Es-spark do not work with spark


#1

Hi, all

I use the code snippet from https://www.elastic.co/guide/en/elasticsearch/hadoop/2.4/spark.html to write some data to elasticsearch.

the content of pom.xml is as follow:


org.elasticsearch
elasticsearch-spark_2.10
2.4.0


org.apache.spark
spark-network-common_2.10




org.apache.spark
spark-core_2.10
1.6.1
provided


com.google.collections
google-collections
1.0-rc2

<build>
    <plugins>
        <plugin>
            <groupId>org.apache.maven.plugins</groupId>
            <artifactId>maven-shade-plugin</artifactId>
            <version>1.2.1</version>
            <executions>
                <execution>
                    <phase>package</phase>
                    <goals>
                        <goal>shade</goal>
                    </goals>
                    <configuration>
                        <transformers>
                            <transformer implementation="org.apache.maven.plugins.shade.resource.ManifestResourceTransformer">
                                <mainClass>com.ghawk.spark.SparkMain</mainClass>
                            </transformer>
                        </transformers>
                    </configuration>
                </execution>
            </executions>
        </plugin>
    </plugins>
</build>

when i compile the project, the log prints follow warnings:
[WARNING] We have a duplicate org/apache/spark/unused/UnusedStubClass.class in /Users/baidu/.m2/repository/org/apache/spark/spark-catalyst_2.10/1.6.1/spark-catalyst_2.10-1.6.1.jar
[WARNING] We have a duplicate com/esotericsoftware/reflectasm/ConstructorAccess.class in /Users/baidu/.m2/repository/com/esotericsoftware/reflectasm/reflectasm/1.07/reflectasm-1.07-shaded.jar
...............

and when i run this program, it throws follow errors:
$ ./bin/spark-submit ghawk-spark-1.0.0-SNAPSHOT.jar
Exception in thread "main" java.lang.SecurityException: Invalid signature file digest for Manifest main attributes
at sun.security.util.SignatureFileVerifier.processImpl(SignatureFileVerifier.java:284)
at sun.security.util.SignatureFileVerifier.process(SignatureFileVerifier.java:238)
at java.util.jar.JarVerifier.processEntry(JarVerifier.java:316)
at java.util.jar.JarVerifier.update(JarVerifier.java:228)
at java.util.jar.JarFile.initializeVerifier(JarFile.java:383)
at java.util.jar.JarFile.getInputStream(JarFile.java:450)
at sun.misc.URLClassPath$JarLoader$2.getInputStream(URLClassPath.java:940)
at sun.misc.Resource.cachedInputStream(Resource.java:77)
at sun.misc.Resource.getByteBuffer(Resource.java:160)
at java.net.URLClassLoader.defineClass(URLClassLoader.java:454)
at java.net.URLClassLoader.access$100(URLClassLoader.java:73)
at java.net.URLClassLoader$1.run(URLClassLoader.java:368)
at java.net.URLClassLoader$1.run(URLClassLoader.java:362)
at java.security.AccessController.doPrivileged(Native Method)
at java.net.URLClassLoader.findClass(URLClassLoader.java:361)
at java.lang.ClassLoader.loadClass(ClassLoader.java:424)
at java.lang.ClassLoader.loadClass(ClassLoader.java:357)
at java.lang.Class.forName0(Native Method)
at java.lang.Class.forName(Class.java:348)
at org.apache.spark.util.Utils$.classForName(Utils.scala:174)
at org.apache.spark.deploy.SparkSubmit$.org$apache$spark$deploy$SparkSubmit$$runMain(SparkSubmit.scala:689)
at org.apache.spark.deploy.SparkSubmit$.doRunMain$1(SparkSubmit.scala:181)
at org.apache.spark.deploy.SparkSubmit$.submit(SparkSubmit.scala:206)
at org.apache.spark.deploy.SparkSubmit$.main(SparkSubmit.scala:121)
at org.apache.spark.deploy.SparkSubmit.main(SparkSubmit.scala)

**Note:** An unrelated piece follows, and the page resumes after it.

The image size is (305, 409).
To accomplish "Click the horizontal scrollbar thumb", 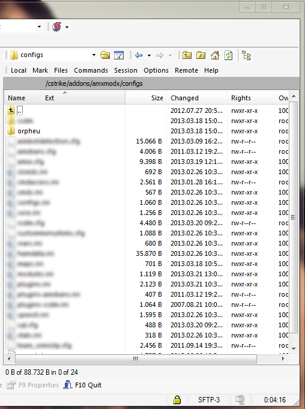I will coord(136,359).
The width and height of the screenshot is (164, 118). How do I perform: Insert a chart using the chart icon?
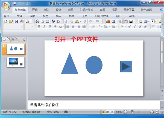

it seems elasticsearch-spark_2.10 and spark-core_2.10 do not work well together.
Is there anybody telling me what reason it is? and how to correct it?


#2

i make 2 changes and remove the errors.
1、change maven-shade-plugin version from 1.2.1 to 2.4.3
maven-shade-plugin 2.4.3 will only package one version if classes exist in more than 2 dependent jars.

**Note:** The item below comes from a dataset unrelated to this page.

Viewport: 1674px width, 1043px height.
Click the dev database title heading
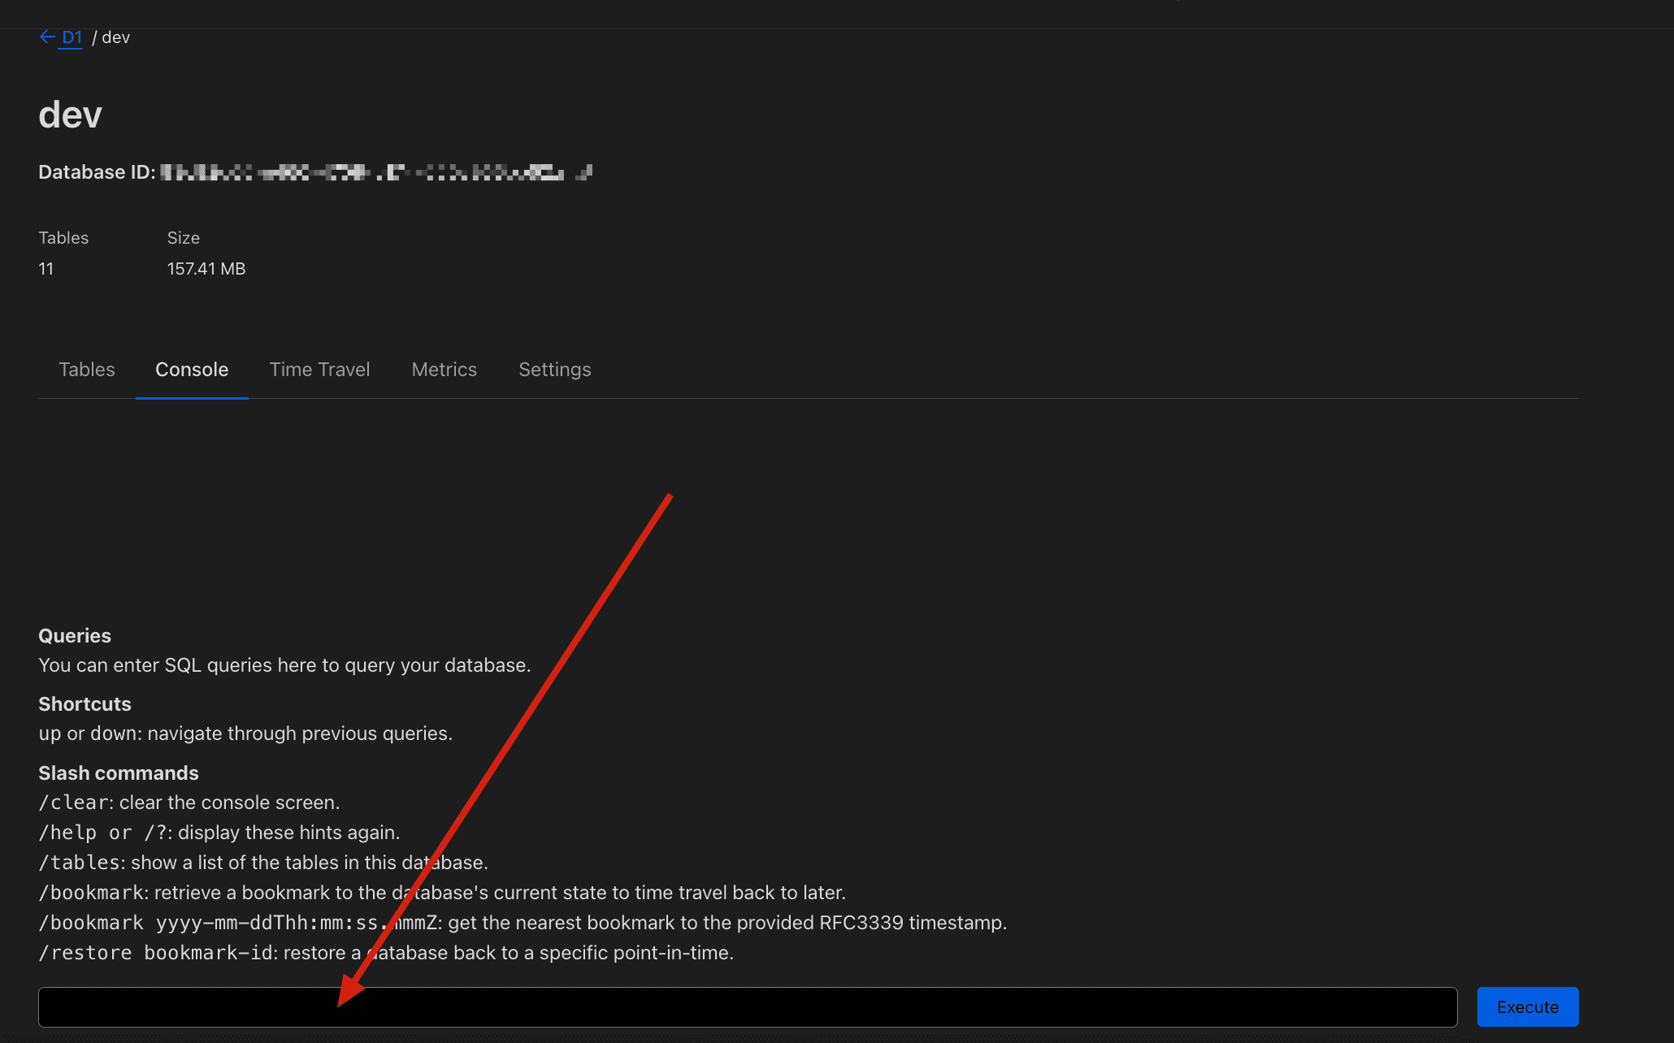tap(70, 115)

2、add follow filters for maven-shade-plugin

<build>
    <plugins>
        <plugin>
            <groupId>org.apache.maven.plugins</groupId>
            <artifactId>maven-shade-plugin</artifactId>
            <version>2.4.3</version>
            <executions>
                <execution>
                    <phase>package</phase>
                    <goals>
                        <goal>shade</goal>
                    </goals>
                    <configuration>
                        <filters>
                            <filter>
                                <artifact>*:*</artifact>
                                <excludes>
                                    <exclude>META-INF/*.SF</exclude>
                                    <exclude>META-INF/*.DSA</exclude>
                                    <exclude>META-INF/*.RSA</exclude>
                                </excludes>
                            </filter>
                        </filters>
                        <transformers>
                            <transformer implementation="org.apache.maven.plugins.shade.resource.ManifestResourceTransformer">
                                <mainClass>com.ghawk.spark.SparkMain</mainClass>
                            </transformer>
                        </transformers>
                    </configuration>
                </execution>
            </executions>
        </plugin>
    </plugins>
</build>

now it index es correctly!


(system) #3